Laboratory samples for evaluating a suspected transfusion reaction should be accompanied by information regarding the patient history and the reaction; in most institutions a specific form for this information is provided.
Relevant information about the patient includes:
●Unique patient identifying information
●Underlying diagnosis and reason for the transfusion
●Recent febrile course
●Previous transfusion reactions
●Administration of any pre-transfusion medications (eg, acetaminophen, antihistamines, glucocorticoids) or new medications to which the patient might have an allergic reaction or drug-induced hemolysis
Important information about the reaction includes:
●Time the transfusion was initiated
●Time symptoms began
●Time the transfusion was stopped
●Patient symptoms including fever, chills/rigors, respiratory distress, chest pain, back pain, pain/burning at the intravenous site, and hematuria
●Patient vital signs
The transfusion service and/or hospital laboratory should be consulted regarding where to send the blood component container and associated tubing, as well as which other specimens are required.

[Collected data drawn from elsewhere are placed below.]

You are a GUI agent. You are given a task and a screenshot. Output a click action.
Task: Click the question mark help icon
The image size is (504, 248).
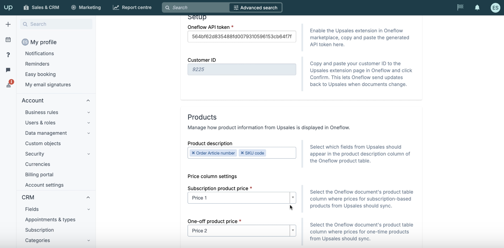pos(8,55)
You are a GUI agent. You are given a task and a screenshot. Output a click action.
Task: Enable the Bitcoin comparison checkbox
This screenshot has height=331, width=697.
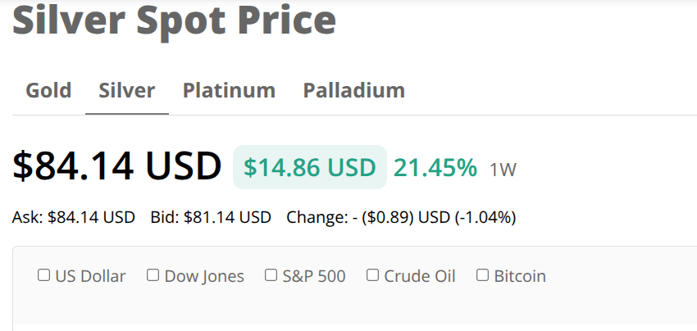click(x=483, y=275)
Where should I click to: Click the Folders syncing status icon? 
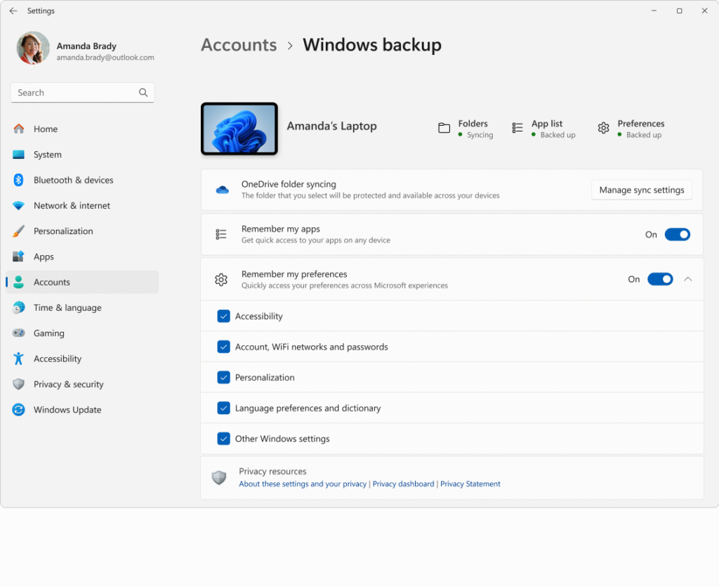[444, 128]
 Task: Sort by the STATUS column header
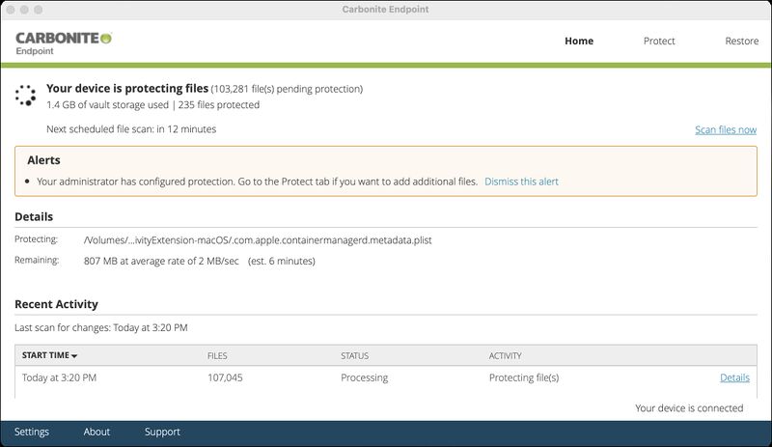point(354,356)
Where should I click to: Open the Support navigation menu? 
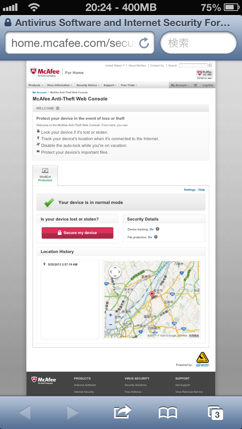(110, 85)
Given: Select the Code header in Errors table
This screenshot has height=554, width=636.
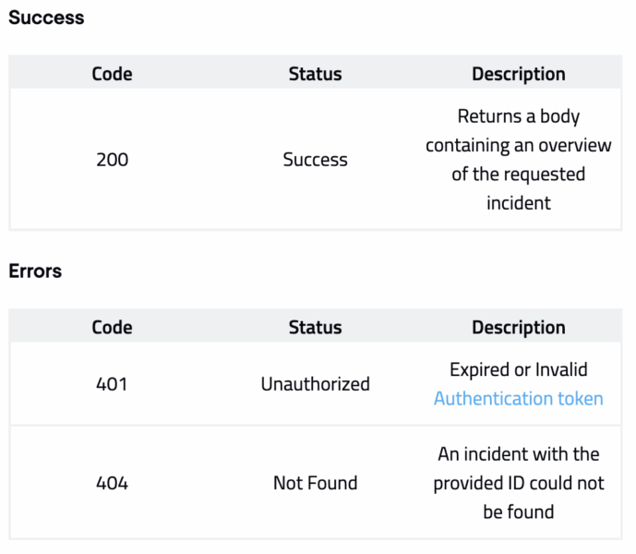Looking at the screenshot, I should click(x=112, y=328).
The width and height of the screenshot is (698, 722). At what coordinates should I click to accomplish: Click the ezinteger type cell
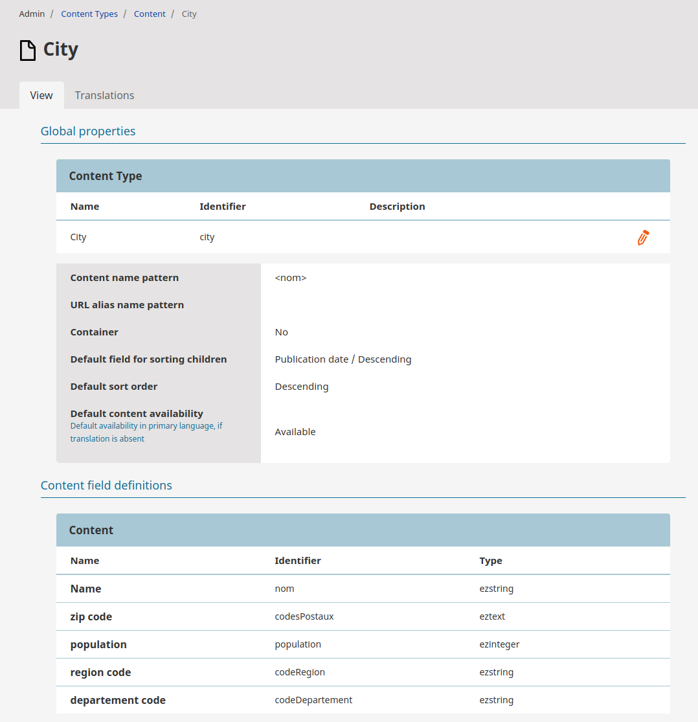click(499, 644)
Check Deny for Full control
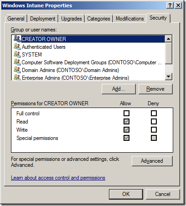Viewport: 186px width, 206px height. point(154,113)
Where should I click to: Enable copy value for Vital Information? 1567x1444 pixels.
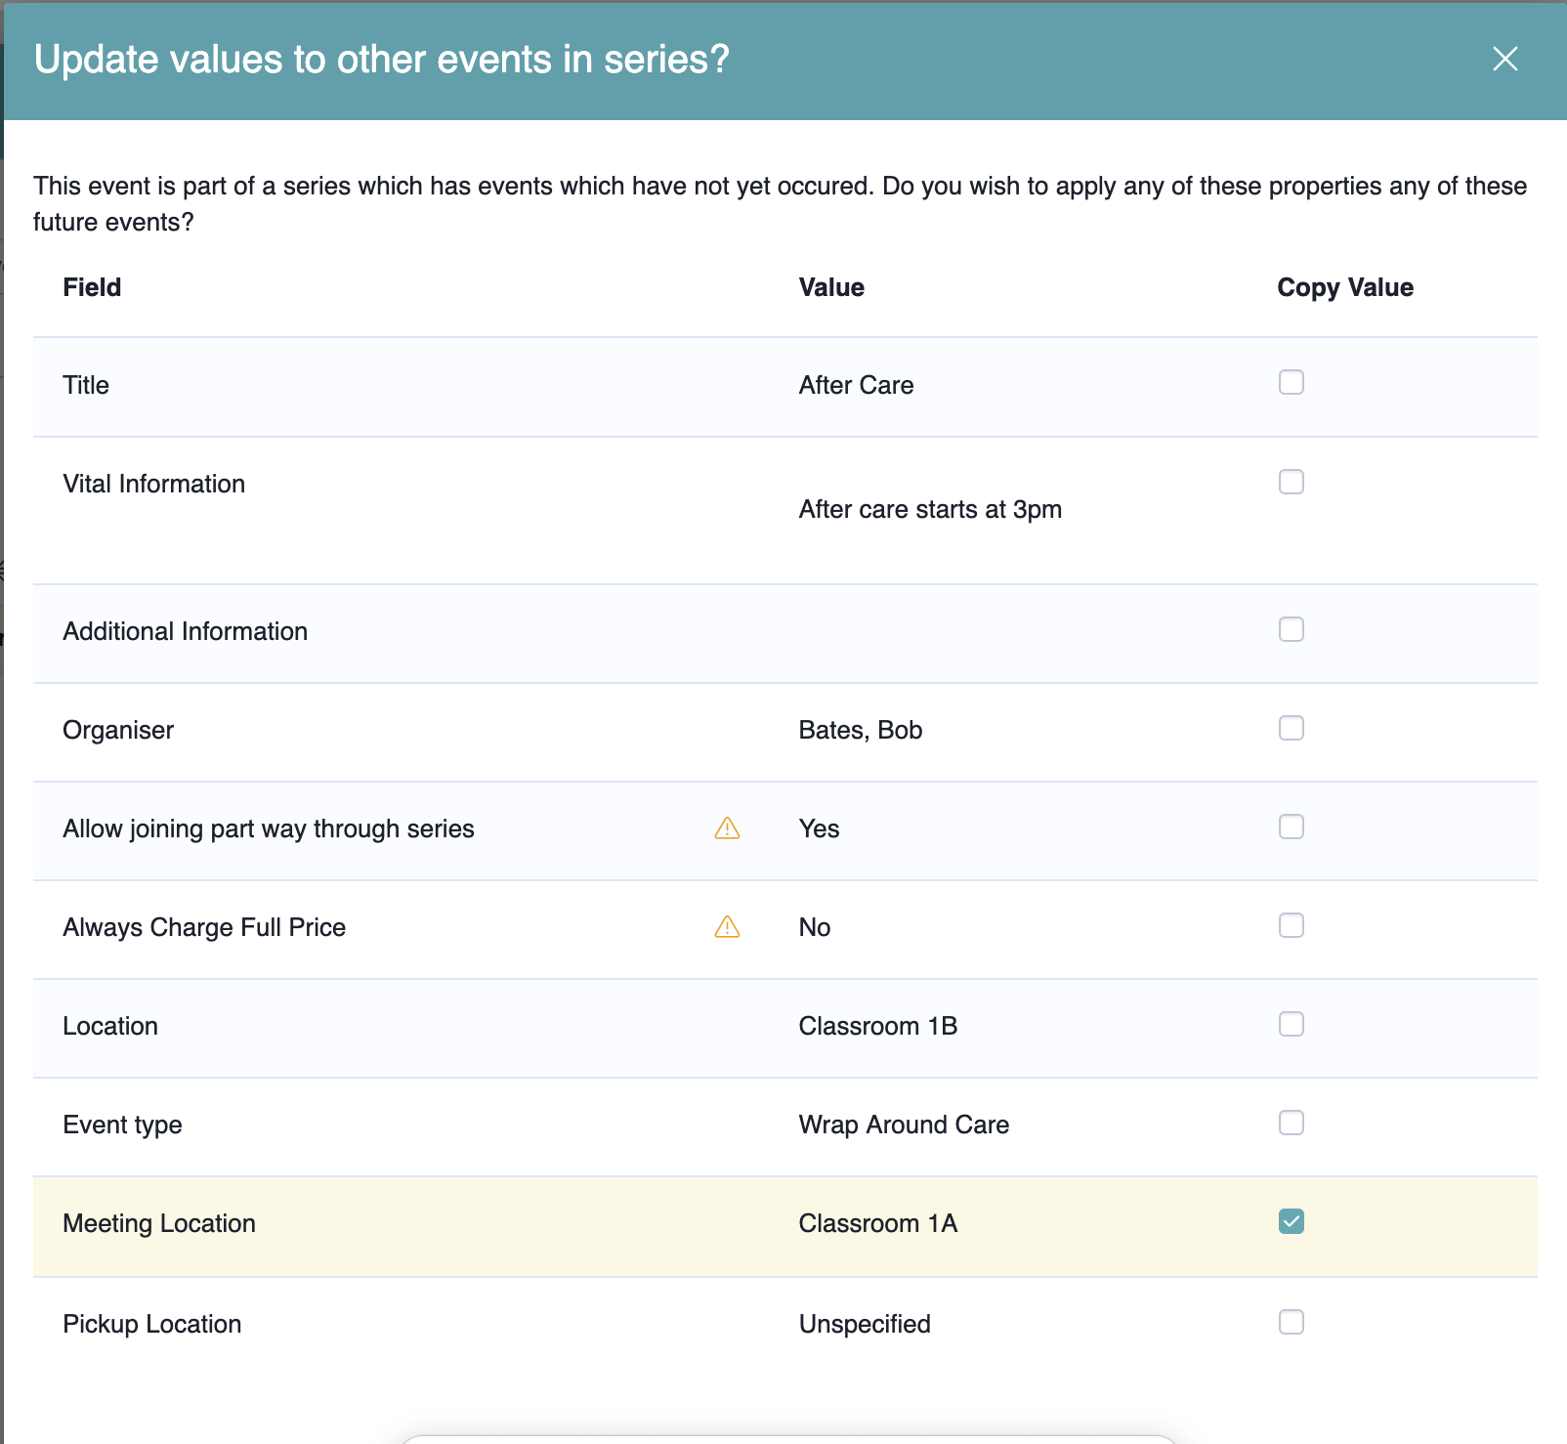[x=1291, y=483]
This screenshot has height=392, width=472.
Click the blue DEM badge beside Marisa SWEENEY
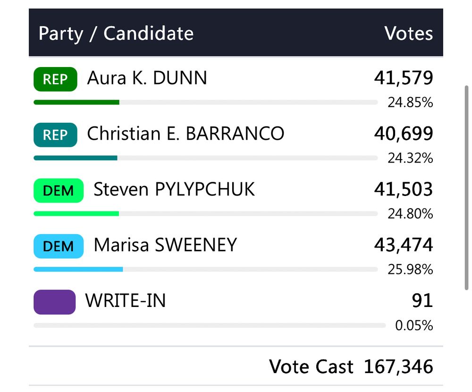pos(58,247)
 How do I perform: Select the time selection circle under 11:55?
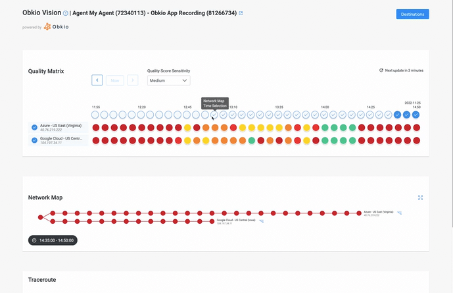click(95, 115)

The hospital blood bank or laboratory will do the following, which generally are not time-consuming:
●A clerical check of the component container, label, paperwork, and initial patient sample used for typing and crossmatching
●Repeat ABO testing on the post-transfusion patient sample
●A visual check of both pre-and post-transfusion patient samples for evidence of hemolysis
●A direct antiglobulin (Coombs) test (DAT) on the post-transfusion patient sample
●An antibody screen
As exceptions, the items above to evaluate for hemolysis are not needed when a specific type of non-hemolytic reaction is occurring (allergic transfusion reaction, anaphylaxis, TACO or TRALI). (See 'Isolated hives/itching' below and 'Anaphylaxis' below and 'Respiratory distress: TACO versus TRALI' below.)
Additional testing and preliminary management will depend on the type of reaction suspected. Stabilization of the patient may need to occur simultaneously with the laboratory evaluation. Of note, none of the urgent interventions needed to stabilize the patient will interfere with the evaluation, and in some cases, response to these interventions may be helpful in determining the cause of the reaction as well as improving patient symptoms (eg, diuresis for presumed TACO, epinephrine for presumed anaphylactic reaction). Once the likely diagnosis is determined, consultation with other clinicians may be appropriate.
ADDITIONAL TESTING AND MANAGEMENT — Management of symptoms is initiated while awaiting results of initial laboratory testing and other evaluations. The aggressiveness of interventions depends on the severity of the reaction and the suspected diagnosis.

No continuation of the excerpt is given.